Problem to work on = Within the records below is a range that opens at the line with "How do I perform: Click the announcement" and closes at the line with "The width and height of the screenshot is (1024, 751).". Return that range word for word, both ends included, and only that range.

Records for the exercise =
+++
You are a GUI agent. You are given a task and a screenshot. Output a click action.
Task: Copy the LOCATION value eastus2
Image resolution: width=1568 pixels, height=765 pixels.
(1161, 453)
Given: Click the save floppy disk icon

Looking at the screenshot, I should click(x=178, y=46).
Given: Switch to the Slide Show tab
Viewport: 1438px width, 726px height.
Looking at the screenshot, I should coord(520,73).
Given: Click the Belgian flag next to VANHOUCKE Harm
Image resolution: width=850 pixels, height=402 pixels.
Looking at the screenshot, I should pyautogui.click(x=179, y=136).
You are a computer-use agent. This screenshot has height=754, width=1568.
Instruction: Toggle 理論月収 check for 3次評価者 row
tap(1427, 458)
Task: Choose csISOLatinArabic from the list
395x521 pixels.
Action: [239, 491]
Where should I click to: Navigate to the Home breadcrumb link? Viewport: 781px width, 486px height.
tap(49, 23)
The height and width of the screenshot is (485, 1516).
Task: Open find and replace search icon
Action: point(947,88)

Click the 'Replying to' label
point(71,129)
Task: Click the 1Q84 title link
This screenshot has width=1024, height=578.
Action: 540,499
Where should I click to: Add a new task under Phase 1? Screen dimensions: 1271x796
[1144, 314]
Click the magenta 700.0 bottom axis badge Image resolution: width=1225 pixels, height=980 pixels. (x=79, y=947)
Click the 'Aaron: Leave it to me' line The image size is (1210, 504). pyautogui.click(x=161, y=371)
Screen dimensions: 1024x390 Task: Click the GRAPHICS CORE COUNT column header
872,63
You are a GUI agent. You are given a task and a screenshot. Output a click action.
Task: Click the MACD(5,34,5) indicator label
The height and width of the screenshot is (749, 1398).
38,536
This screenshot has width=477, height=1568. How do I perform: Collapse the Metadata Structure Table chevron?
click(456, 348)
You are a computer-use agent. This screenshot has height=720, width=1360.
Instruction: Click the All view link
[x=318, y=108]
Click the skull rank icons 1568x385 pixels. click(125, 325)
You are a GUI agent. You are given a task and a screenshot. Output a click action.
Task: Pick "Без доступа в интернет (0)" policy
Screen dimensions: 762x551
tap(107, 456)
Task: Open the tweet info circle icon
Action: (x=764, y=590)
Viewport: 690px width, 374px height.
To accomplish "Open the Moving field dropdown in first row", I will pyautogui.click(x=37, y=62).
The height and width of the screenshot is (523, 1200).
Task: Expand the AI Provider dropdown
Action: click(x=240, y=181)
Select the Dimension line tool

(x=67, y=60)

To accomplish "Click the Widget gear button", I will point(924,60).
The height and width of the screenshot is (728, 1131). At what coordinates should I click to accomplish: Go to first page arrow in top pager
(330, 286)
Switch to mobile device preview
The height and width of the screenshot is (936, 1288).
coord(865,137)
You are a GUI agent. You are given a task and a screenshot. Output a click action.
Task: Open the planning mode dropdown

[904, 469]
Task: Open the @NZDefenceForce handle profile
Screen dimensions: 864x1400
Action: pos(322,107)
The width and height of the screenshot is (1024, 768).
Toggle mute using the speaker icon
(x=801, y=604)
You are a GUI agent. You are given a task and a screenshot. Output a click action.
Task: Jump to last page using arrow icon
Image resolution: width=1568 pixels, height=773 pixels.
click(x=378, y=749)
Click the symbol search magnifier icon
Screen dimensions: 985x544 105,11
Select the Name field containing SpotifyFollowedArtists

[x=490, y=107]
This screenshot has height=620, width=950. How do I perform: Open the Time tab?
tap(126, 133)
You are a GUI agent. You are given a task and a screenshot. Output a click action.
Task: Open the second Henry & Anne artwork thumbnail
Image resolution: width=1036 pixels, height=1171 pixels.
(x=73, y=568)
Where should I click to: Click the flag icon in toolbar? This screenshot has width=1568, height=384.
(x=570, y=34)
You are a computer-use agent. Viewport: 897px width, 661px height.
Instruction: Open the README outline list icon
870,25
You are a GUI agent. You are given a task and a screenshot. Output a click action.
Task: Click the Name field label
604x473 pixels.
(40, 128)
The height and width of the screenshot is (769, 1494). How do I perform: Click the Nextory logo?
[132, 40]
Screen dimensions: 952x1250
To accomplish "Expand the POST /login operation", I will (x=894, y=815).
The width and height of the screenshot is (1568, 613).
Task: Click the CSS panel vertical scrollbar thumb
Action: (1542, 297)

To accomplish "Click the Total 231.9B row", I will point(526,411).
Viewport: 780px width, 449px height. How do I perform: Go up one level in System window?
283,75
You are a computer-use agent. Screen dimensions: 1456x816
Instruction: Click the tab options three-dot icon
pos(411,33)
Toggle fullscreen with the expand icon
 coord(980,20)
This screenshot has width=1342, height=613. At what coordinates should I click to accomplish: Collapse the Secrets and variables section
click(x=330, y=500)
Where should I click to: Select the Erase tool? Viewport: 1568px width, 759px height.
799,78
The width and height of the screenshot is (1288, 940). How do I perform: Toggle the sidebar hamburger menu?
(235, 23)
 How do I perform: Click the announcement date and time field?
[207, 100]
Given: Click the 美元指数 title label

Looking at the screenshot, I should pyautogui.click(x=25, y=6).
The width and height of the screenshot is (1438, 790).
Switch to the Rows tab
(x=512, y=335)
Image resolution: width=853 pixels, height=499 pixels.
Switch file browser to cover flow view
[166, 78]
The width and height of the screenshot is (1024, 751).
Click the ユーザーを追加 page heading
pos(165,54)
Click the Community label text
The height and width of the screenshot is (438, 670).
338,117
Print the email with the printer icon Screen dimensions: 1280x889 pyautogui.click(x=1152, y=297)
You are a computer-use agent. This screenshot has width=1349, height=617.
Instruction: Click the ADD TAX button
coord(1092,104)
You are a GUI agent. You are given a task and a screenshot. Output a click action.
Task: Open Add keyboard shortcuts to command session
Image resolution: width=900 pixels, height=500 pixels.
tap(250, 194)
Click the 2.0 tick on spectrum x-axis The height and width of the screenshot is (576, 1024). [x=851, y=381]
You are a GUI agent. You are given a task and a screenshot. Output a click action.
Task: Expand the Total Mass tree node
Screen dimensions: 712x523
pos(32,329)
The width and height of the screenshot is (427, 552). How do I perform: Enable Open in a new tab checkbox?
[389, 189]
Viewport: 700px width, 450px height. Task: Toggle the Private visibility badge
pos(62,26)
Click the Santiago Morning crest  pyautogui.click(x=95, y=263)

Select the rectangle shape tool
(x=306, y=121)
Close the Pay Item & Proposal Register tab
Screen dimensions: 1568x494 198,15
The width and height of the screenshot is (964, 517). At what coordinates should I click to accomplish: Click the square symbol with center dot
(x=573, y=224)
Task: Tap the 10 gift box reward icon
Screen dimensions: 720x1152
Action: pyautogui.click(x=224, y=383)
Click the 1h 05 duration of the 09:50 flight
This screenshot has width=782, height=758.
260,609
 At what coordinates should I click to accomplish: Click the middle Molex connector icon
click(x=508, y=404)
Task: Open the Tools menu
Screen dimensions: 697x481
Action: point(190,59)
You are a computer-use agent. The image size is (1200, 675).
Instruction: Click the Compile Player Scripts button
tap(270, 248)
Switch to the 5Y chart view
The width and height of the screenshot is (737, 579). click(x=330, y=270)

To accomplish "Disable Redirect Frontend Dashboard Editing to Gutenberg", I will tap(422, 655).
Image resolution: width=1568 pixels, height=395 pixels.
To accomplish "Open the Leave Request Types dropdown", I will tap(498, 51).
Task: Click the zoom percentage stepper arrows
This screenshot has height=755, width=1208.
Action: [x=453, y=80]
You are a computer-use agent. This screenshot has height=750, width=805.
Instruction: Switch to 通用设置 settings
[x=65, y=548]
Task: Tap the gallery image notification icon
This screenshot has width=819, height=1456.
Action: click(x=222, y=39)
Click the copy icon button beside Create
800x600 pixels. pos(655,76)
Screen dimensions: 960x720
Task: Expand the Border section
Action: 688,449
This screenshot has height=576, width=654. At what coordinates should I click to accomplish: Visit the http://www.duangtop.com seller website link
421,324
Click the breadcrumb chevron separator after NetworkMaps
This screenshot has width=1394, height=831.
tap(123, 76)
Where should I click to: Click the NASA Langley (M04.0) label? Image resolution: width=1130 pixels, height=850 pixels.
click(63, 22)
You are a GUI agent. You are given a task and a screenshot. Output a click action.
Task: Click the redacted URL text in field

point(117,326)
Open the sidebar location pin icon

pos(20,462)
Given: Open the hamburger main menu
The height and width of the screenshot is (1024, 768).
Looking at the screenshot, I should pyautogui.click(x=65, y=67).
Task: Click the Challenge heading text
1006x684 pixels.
+++
Written response =
 How do I perform: Click the announcement date and time field?
[207, 100]
Given: Click the 美元指数 title label

Looking at the screenshot, I should pyautogui.click(x=25, y=6).
The width and height of the screenshot is (1438, 790).
Switch to the Rows tab
(x=512, y=335)
Image resolution: width=853 pixels, height=499 pixels.
Switch file browser to cover flow view
[166, 78]
The width and height of the screenshot is (1024, 751).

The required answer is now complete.